— Exercise prompt —
How do the records below read from their first line through the line containing "Detay [tab] (401, 957)"? Write those lines out exactly.

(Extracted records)
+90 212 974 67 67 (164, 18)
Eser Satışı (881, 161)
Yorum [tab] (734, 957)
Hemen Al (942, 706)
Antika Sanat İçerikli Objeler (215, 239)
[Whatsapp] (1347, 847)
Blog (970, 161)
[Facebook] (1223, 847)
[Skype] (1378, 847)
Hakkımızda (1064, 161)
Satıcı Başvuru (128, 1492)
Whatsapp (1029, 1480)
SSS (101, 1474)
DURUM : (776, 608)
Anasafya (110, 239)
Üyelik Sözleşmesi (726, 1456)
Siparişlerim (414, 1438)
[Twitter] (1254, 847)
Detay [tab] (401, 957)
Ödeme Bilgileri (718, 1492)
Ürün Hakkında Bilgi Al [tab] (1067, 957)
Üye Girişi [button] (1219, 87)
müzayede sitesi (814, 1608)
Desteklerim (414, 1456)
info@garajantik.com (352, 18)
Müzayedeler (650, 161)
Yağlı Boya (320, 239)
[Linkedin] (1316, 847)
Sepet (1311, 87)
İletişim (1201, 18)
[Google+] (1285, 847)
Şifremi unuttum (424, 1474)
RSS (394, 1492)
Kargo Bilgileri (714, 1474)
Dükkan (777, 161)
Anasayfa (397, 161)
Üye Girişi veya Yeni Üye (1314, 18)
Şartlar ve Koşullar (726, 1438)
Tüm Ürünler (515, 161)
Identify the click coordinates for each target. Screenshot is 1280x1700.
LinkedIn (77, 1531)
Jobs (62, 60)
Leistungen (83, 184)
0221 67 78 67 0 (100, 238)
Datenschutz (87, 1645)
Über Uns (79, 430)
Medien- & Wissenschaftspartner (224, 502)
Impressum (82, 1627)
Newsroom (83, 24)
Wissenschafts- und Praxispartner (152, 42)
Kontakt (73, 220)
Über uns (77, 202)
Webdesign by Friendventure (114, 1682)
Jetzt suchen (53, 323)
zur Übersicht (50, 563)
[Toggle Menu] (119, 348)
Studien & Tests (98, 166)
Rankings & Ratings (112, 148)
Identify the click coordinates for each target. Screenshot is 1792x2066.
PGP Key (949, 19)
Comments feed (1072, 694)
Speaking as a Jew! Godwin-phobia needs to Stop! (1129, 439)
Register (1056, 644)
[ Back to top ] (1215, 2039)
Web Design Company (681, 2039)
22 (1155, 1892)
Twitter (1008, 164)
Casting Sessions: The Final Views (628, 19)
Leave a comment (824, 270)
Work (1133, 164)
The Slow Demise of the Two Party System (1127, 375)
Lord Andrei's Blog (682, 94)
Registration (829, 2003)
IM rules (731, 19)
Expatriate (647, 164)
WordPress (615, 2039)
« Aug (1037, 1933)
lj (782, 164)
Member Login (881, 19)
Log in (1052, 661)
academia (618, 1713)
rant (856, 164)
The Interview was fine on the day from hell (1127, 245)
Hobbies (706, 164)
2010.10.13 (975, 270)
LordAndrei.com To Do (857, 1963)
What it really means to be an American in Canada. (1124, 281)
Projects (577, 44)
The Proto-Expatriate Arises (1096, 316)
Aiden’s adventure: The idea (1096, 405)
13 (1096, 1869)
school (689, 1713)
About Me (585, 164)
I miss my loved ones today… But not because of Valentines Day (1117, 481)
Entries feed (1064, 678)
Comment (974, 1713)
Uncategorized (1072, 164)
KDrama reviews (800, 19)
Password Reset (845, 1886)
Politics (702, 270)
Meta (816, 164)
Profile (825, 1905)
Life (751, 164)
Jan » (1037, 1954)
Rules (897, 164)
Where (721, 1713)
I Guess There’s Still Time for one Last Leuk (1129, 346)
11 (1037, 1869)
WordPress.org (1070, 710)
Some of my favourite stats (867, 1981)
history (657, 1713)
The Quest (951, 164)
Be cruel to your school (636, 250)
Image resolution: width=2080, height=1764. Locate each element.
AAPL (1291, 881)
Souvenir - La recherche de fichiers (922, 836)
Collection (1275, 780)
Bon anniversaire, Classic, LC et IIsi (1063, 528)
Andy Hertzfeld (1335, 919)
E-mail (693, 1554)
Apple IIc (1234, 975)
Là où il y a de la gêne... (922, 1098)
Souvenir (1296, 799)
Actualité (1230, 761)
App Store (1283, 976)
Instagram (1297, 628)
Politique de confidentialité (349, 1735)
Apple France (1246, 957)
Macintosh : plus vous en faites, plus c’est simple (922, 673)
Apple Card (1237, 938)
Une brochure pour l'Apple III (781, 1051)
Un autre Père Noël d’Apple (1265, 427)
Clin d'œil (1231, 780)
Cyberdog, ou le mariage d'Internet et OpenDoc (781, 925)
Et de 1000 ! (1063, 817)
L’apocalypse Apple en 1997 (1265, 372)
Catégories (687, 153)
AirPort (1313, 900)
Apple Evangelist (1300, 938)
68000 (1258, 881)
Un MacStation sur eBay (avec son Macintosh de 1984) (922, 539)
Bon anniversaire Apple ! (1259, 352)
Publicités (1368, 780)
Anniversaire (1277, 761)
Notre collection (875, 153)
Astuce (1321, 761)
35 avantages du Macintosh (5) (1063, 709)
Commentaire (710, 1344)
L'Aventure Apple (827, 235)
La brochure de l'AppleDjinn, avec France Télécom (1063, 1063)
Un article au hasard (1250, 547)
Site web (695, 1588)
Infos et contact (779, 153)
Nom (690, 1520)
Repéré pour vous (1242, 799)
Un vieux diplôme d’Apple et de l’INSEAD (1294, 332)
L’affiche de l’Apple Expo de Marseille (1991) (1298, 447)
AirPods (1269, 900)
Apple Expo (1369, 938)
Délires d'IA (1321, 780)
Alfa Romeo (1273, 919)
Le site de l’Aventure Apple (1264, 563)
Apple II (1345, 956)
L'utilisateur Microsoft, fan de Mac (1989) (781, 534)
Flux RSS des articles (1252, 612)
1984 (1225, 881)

— The completed task —
+90 212 974 67 67 (164, 18)
Eser Satışı (881, 161)
Yorum [tab] (734, 957)
Hemen Al (942, 706)
Antika Sanat İçerikli Objeler (215, 239)
[Whatsapp] (1347, 847)
Blog (970, 161)
[Facebook] (1223, 847)
[Skype] (1378, 847)
Hakkımızda (1064, 161)
Satıcı Başvuru (128, 1492)
Whatsapp (1029, 1480)
SSS (101, 1474)
DURUM : (776, 608)
Anasafya (110, 239)
Üyelik Sözleşmesi (726, 1456)
Siparişlerim (414, 1438)
[Twitter] (1254, 847)
Detay [tab] (401, 957)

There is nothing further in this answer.